◆ **Material for the task**
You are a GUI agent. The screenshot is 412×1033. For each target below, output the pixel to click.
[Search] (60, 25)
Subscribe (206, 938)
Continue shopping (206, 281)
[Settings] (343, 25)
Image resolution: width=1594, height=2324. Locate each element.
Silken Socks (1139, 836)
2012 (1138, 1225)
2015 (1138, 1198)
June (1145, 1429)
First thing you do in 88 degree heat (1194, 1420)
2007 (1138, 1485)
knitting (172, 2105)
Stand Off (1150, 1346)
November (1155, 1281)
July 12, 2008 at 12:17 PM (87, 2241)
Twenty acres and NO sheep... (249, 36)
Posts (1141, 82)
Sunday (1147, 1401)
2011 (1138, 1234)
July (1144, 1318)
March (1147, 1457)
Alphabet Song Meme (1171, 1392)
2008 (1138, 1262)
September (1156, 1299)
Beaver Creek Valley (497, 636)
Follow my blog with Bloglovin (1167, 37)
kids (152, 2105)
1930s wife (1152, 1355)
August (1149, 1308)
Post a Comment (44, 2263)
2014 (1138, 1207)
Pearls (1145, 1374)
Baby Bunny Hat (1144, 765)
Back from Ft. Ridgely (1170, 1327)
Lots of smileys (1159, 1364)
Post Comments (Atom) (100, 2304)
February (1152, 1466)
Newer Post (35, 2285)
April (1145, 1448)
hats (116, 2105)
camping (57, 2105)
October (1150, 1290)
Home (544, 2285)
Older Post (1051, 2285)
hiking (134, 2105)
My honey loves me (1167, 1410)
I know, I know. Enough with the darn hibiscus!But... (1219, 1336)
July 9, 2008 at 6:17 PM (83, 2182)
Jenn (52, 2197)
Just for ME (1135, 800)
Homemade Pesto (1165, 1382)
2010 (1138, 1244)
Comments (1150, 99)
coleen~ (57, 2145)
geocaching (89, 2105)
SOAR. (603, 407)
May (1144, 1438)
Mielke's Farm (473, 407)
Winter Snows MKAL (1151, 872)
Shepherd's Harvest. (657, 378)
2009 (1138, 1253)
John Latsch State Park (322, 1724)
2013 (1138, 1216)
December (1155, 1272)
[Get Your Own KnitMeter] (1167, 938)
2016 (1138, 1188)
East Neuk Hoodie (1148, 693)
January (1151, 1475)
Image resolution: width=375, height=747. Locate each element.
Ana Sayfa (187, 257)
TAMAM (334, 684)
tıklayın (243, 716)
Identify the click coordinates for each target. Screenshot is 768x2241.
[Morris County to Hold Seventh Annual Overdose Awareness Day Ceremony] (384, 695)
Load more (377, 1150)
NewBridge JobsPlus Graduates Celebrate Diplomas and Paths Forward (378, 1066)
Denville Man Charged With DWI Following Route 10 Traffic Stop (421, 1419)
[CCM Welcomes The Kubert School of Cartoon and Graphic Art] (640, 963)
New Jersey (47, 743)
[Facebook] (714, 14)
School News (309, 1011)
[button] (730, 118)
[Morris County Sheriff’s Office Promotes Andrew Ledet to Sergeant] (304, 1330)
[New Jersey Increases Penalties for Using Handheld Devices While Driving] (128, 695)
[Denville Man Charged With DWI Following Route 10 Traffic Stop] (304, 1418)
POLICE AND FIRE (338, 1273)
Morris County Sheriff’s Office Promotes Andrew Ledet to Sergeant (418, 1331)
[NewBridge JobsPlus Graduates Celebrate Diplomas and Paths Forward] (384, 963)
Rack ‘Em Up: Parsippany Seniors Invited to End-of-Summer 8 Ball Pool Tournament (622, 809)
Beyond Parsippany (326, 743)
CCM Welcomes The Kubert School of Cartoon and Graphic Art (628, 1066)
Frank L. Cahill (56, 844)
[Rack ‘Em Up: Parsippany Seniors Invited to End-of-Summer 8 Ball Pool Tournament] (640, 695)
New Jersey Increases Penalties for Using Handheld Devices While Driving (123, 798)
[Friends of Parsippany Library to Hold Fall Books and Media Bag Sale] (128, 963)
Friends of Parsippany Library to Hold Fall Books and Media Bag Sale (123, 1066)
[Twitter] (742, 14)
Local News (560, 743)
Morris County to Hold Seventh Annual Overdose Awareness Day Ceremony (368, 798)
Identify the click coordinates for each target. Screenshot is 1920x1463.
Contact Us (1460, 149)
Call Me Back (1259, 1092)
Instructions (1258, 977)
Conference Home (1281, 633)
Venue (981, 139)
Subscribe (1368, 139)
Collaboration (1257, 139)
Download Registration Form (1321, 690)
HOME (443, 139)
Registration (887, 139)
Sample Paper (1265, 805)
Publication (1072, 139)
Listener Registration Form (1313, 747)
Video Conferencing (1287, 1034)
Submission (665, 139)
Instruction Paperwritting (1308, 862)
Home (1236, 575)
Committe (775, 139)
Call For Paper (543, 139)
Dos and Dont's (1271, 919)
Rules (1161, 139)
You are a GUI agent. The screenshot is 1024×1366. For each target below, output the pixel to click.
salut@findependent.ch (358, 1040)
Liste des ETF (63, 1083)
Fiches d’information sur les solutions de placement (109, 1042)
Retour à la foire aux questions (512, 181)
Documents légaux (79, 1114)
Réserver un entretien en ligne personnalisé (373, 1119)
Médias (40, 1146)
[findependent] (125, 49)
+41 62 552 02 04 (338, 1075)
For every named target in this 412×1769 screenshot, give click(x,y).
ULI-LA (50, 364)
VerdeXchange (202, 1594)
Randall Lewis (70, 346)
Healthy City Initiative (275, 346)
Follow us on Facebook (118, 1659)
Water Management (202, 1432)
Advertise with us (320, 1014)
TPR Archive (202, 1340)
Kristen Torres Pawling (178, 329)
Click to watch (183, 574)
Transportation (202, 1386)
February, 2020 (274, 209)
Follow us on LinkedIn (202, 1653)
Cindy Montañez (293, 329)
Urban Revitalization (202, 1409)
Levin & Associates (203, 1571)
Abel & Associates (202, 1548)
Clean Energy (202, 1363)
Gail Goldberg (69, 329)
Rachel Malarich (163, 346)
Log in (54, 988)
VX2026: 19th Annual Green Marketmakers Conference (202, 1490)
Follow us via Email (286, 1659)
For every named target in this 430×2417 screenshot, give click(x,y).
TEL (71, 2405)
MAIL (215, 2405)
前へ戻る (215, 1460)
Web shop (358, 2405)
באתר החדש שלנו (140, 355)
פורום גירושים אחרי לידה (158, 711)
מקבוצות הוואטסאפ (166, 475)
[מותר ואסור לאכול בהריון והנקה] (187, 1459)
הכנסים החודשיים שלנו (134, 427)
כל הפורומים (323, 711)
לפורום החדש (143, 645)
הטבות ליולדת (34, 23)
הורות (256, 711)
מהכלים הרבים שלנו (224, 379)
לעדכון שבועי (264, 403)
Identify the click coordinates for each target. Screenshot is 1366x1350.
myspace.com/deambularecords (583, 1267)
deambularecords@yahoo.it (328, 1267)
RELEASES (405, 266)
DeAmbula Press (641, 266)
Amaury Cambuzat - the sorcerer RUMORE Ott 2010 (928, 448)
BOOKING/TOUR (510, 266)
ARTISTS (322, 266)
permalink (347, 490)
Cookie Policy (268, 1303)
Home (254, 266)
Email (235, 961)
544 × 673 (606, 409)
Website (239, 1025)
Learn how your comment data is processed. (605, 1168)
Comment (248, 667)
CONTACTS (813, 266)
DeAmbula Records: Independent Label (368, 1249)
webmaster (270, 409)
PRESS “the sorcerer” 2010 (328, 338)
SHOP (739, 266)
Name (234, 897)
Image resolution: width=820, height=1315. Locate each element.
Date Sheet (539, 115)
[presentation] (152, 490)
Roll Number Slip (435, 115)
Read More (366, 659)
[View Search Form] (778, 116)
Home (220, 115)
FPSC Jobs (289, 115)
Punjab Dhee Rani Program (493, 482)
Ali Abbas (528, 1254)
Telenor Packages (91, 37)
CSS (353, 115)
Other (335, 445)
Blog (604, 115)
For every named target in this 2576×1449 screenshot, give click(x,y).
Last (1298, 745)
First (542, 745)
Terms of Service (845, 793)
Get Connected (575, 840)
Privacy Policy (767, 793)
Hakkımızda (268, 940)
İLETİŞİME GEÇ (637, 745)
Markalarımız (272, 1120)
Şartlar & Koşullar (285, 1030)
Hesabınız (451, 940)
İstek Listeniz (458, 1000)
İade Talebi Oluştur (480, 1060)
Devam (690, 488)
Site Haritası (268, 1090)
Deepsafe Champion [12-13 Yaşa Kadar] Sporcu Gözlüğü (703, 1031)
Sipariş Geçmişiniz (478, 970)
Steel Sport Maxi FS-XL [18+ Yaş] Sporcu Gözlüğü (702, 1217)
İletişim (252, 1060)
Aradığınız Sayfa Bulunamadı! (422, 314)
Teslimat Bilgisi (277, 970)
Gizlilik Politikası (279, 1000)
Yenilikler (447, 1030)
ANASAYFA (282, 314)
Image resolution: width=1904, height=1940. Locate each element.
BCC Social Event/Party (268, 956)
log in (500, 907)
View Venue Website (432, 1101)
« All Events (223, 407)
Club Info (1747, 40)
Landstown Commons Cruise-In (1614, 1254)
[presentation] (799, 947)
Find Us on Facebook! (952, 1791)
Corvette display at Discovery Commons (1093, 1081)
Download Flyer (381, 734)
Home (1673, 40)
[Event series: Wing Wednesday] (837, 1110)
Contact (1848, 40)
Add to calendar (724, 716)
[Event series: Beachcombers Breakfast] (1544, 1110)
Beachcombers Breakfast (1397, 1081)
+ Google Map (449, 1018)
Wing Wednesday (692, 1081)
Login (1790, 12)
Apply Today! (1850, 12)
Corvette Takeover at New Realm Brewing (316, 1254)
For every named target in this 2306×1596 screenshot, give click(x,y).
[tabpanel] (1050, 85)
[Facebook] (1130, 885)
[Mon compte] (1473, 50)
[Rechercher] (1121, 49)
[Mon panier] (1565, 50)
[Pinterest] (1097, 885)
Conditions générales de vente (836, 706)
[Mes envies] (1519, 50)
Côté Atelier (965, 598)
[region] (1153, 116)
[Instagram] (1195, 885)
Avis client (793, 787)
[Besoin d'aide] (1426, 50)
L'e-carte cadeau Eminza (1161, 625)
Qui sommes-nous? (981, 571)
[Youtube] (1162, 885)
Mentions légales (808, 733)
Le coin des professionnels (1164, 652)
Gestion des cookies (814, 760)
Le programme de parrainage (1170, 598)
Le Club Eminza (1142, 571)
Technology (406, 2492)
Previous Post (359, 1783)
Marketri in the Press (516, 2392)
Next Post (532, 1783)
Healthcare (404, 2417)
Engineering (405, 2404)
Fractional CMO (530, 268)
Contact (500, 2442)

◆ **Work item**
Return the lines above precisely as they appear, beginning at the first line and ending at the line with "First thing you", and nothing after it.

◆ **Solution for this problem**
You are a GUI agent. The screenshot is 412×1033. For each target below, output the pixel to click.
[Search] (60, 25)
Subscribe (206, 938)
Continue shopping (206, 281)
[Settings] (343, 25)
Image resolution: width=1594, height=2324. Locate each element.
Silken Socks (1139, 836)
2012 (1138, 1225)
2015 (1138, 1198)
June (1145, 1429)
First thing you do in 88 degree heat (1194, 1420)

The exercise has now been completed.